Cada vez mais ônibus urbanos já são elétricos, mas isso muitas vezes depende da ambição das autoridades locais. As novas regras (ainda?) não se aplicam aos ônibus de turismo em sua maioria privados e às linhas regionais terceirizadas.
Caminhões são responsáveis por cerca de um quarto dos gases de escape, tratores, veículos agrícolas e veículos especializados como carretas baú e guindastes não estão incluídos.
Caminhões e ônibus novos já estão sujeitos a exigências de CO2, mas estas ficaram ultrapassadas pelos novos objetivos climáticos da UE e pelas inovações do setor. De agora em diante, veículos novos devem utilizar as técnicas mais eficazes disponíveis. A nova lei aumenta fortemente as metas: 45% menos emissão de CO2 em 2030, 65% em 2035 e 90% em 2040.
Planos similares estão em desenvolvimento para o setor marítimo e o setor aéreo. Esses setores também devem reduzir drasticamente suas emissões de nitrogênio dentro da UE.
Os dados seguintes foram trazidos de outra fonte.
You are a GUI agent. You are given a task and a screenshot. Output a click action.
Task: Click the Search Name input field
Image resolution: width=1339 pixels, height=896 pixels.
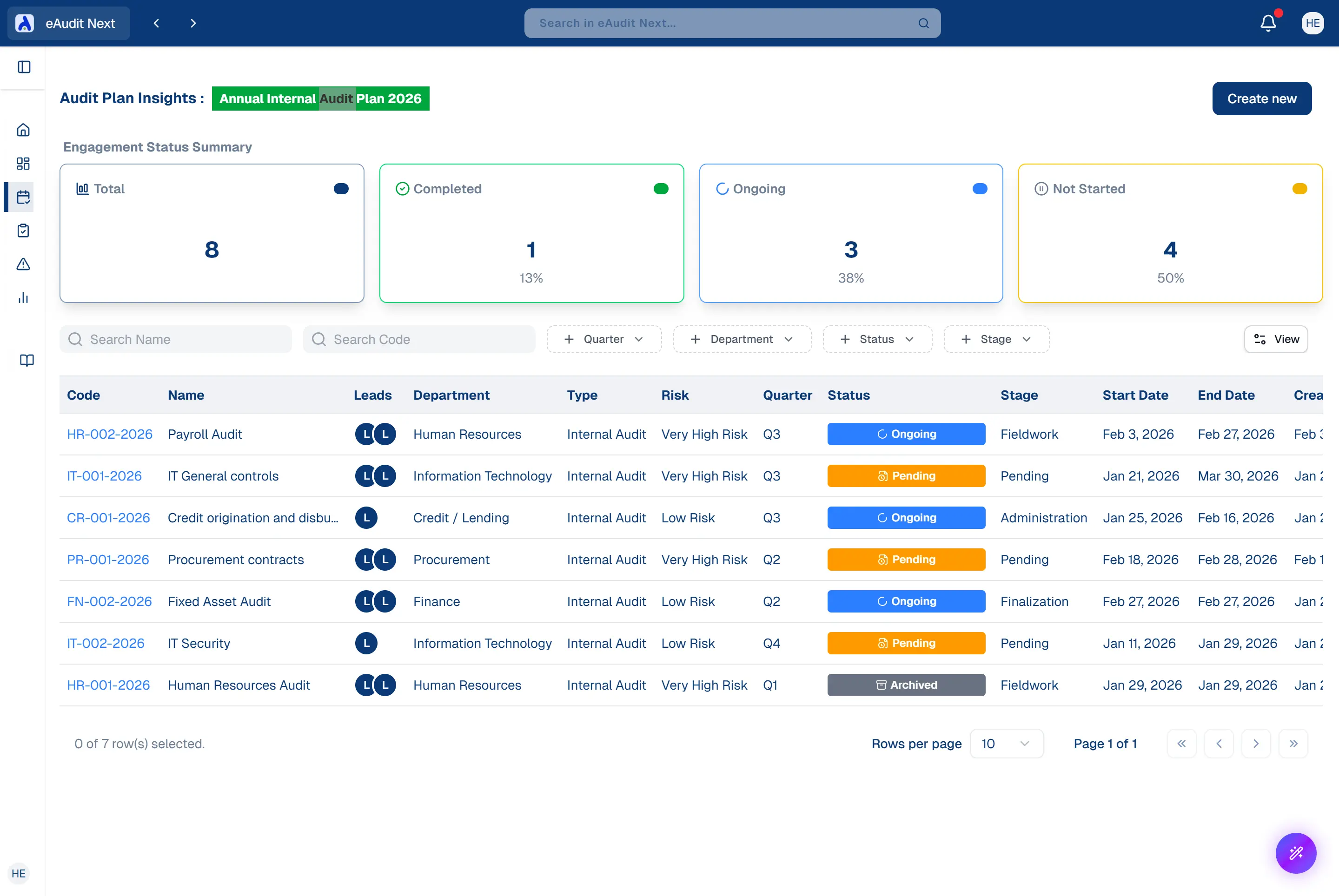coord(176,339)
A proposta do Parlamento Europeu inclui a ampliação para mais tipos de veículos grandes, como caminhões de lixo e diversos veículos de trabalho. O Parlamento Europeu preferia uma interrupção total da fabricação de todos os carros novos com motor a combustão até 2040, mas isso ainda se mostrou demasiado controverso.
Agora que o Parlamento e os países da UE fecharam um acordo provisório, ele ainda precisa ser aprovado pelos ministros do meio ambiente e por uma maioria do parlamento. Espera-se que isso aconteça antes de abril.